Şiir, okuyucu için genel nesirde bulunandan daha güçlü olan bir daldırma hissi yaratma kapasitesine sahiptir. Duyusal dil veya duyu kelimeleri bu konuda çok büyük bir rol oynamaktadır. Sıfatlar, bu konuda şairlerin kullandığı birincil araçlardan biridir ve sunulan malzemenin net ve teşvik edici açıklamalarını eklemiştir. Örneğin, endişe felç edici veya dikenli olarak tanımlanabilir; Güneş yanma veya körleme olarak tanımlanabilir. Her durumda, deneyimi karmaşıklıkla harmanlayan çeşitli duygular veya duyu fakülteleri devreye giriyor.

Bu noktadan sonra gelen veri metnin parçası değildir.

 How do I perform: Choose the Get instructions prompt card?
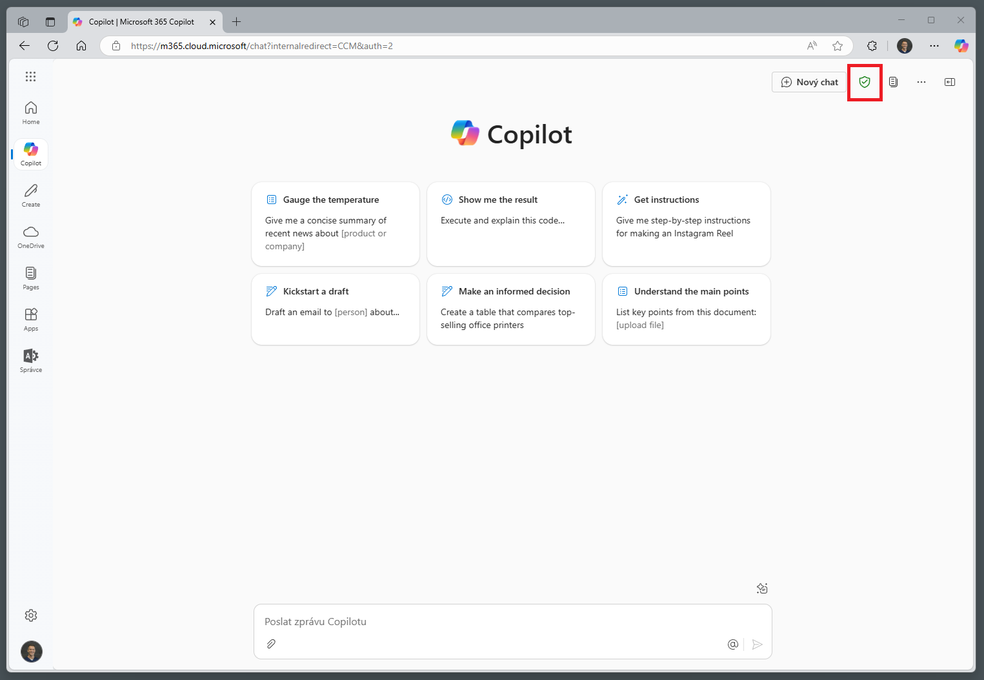pos(686,224)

Şairler için bir başka yaygın duyusal dil aracı mecazdır. Basit bir açıklama olmak yerine, metafor şiirdeki materyali açıkça veya çıkarımsal olarak başka bir şeyle karşılaştırır. Örneğin, bir duygu okyanusun yüzeyinde yuvarlanan gelgitle karşılaştırılabilir. Bu, okuyucu için yalnızca belirli bir tür görüntü üretmekle kalmaz, aynı zamanda denizde, belki de gelgitte olduğu gibi kendi somut deneyimlerini hatırlamasını ve bu hatırlamayı şiir ve potansiyel anlamını takdir etmesine aktarmasına izin verir. . Bu nedenle metafor, yalnızca şairin duyusal bağlantılar oluşturma yeteneğini değil, aynı zamanda şiirin içeriğine sembolizm ve alegoriyi getirme yeteneğini de arttırır ve genişletir.